Why doesn't collections.Counter support a "key" argument in its constructor?
Peter Otten
__peter__ at web.de
Sat Sep 12 13:00:39 EDT 2020
Saurav Chirania wrote:
> I really like that python's sort method accepts a key function as a
> parameter which can be used to specify how elements should be compared.
>
> Similarly, we could have a "key" argument which specifies how elements
> should be counted. Let's say we have a list of a million students. I would
> like to do something like:
> c = Counter(students, key = lambda student: student.marks)
>
> which would return a Counter which maps marks to the number of students
> with that marks. Let's say 29 students in the list had scored 100 marks,
> so one entry in the counter would be key=100, val=29.
>
> So, why doesn't Counter's constructor support this argument? Are there
> other pythonic ways to do this?
Yes, as the counter won't store the original student there is no advantage
over the direct translation of your code
Counter(map(lambda: student.marks, students))

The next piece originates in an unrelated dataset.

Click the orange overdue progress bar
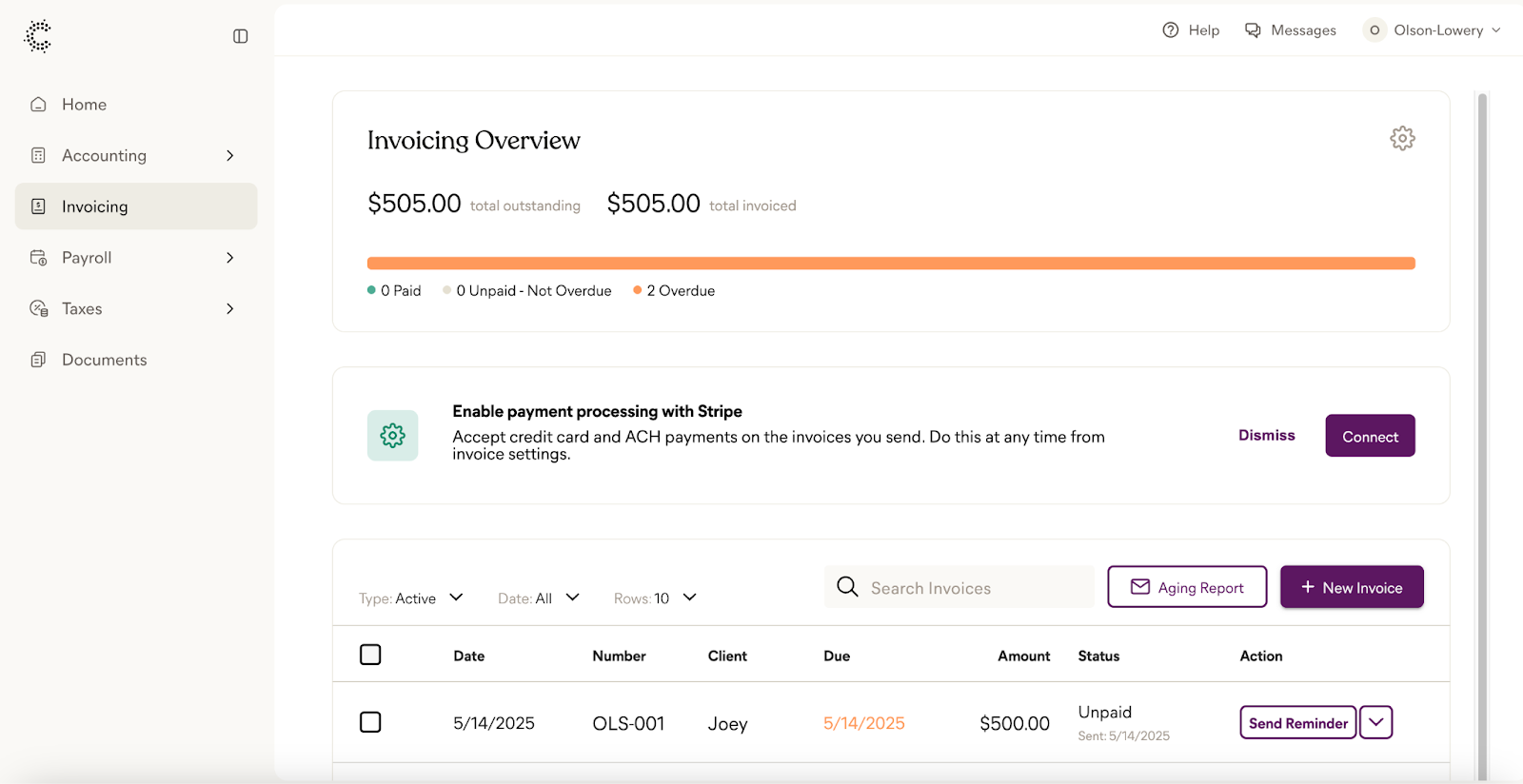This screenshot has height=784, width=1523. (891, 264)
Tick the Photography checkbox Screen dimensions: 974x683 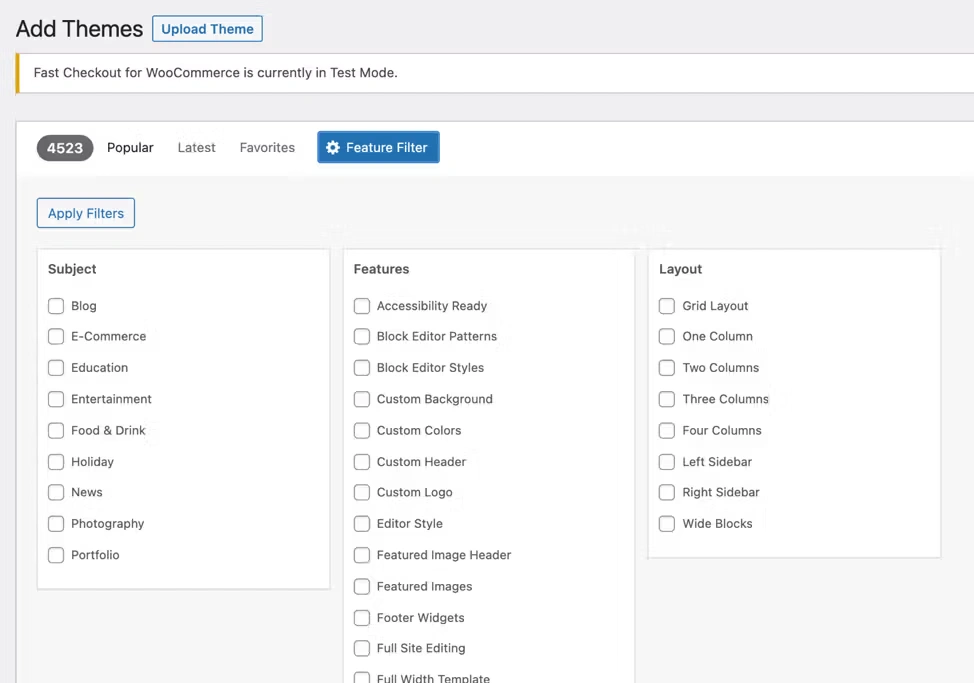tap(56, 524)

or the more elegant variant with a generator expression
Counter(student.marks for student in students)
Functions like max() which do offer a key arg are a bit different as
max(student.marks for student in students)
returns the highest marks whereas
max(students, key=lambda: student.marks)
returns the student with the highest marks. To spell the latter without a
key arg would require something more complicated like
max((s.marks, i, s) for i, s in enumerate(students))[-1]
If you need to count the marks while remembering the students you would use
a dict or defaultdict instead of a counter,
d = defaultdict(list)
for s in students:
d[s.marks] = s
or, if the students are sorted by marks, itertools.groupby().